Bon-Ton's financial position is awful
During the first half of 2017, Bon-Ton posted dreadful sales results, even by department-store standards. Comparable-store sales plunged 8.8% in the first quarter and 6.1% in the second quarter. For comparison, comp sales declined 3.6% at Macy's and 2.4% at J.C. Penney during the first half of the year.
Meanwhile, Bon-Ton is losing gobs of money. The main measure of profitability the company uses is adjusted earnings before interest, taxes, depreciation, and amortization (EBITDA), because it's consistently unprofitable under standard accounting rules.

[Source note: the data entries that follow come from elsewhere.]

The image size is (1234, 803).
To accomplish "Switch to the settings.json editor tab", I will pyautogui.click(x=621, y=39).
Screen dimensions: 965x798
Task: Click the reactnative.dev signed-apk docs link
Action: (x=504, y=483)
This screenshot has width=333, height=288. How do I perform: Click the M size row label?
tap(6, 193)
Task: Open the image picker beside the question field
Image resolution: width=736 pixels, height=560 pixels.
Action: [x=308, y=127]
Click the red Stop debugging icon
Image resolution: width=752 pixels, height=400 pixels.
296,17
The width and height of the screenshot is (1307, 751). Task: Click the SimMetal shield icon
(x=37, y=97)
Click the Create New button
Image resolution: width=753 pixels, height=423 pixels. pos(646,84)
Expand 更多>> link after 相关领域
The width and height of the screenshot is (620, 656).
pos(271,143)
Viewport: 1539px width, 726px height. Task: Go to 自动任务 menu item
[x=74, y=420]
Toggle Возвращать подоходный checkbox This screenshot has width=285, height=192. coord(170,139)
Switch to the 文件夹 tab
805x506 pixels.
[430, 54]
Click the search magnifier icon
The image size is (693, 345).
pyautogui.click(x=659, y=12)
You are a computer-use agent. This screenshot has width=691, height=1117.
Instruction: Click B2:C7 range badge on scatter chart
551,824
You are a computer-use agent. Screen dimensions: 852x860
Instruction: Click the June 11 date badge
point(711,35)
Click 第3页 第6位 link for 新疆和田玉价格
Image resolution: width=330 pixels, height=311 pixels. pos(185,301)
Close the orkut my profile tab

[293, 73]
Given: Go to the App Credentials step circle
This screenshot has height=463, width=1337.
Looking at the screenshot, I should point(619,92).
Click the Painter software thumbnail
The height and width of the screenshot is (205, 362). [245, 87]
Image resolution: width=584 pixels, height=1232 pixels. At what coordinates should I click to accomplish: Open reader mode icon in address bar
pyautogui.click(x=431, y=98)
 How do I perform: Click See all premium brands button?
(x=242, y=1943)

Bon-Ton has been consistently unprofitable in recent years. Image source: Bon-Ton Stores.
Even the adjusted EBITDA statistics are ugly, at negative-$15.6 million in Q1 and $9.1 million in Q2. Bon-Ton only avoided a second straight quarter of negative adjusted EBITDA in Q2 because of $7.8 million in real estate gains and $4.6 million of income from gift card breakage, the latter referring to a change in Bon-Ton's estimates of how many gift cards will go unused.
Lastly, Bon-Ton's balance sheet is in utter disrepair. The company ended the second quarter with nearly $1 billion of debt and capital lease obligations, but just $6 million of cash on hand. The crippling debt load means Bon-Ton has to pay over $75 million annually in interest. It has only managed to make those payments by cutting capital spending to the bone.
Vendors are getting skittish
Because of Bon-Ton's plunging sales and terrible balance sheet, vendors are starting to get nervous about whether they'll get paid. As a result, some have cut back on shipments to Bon-Ton or demanded cash on delivery. It's no fluke that accounts payable -- the amount owed to suppliers -- declined 17% year over year as of late July.
This is a huge problem, as inventory shortages could quickly put Bon-Ton in a death spiral. The company has been doing its best to raise cash. In September, it sold a store in Minnesota for $18.9 million and leased it back from the buyer. Last month, it amended its credit line to provide additional access to cash on a short-term basis.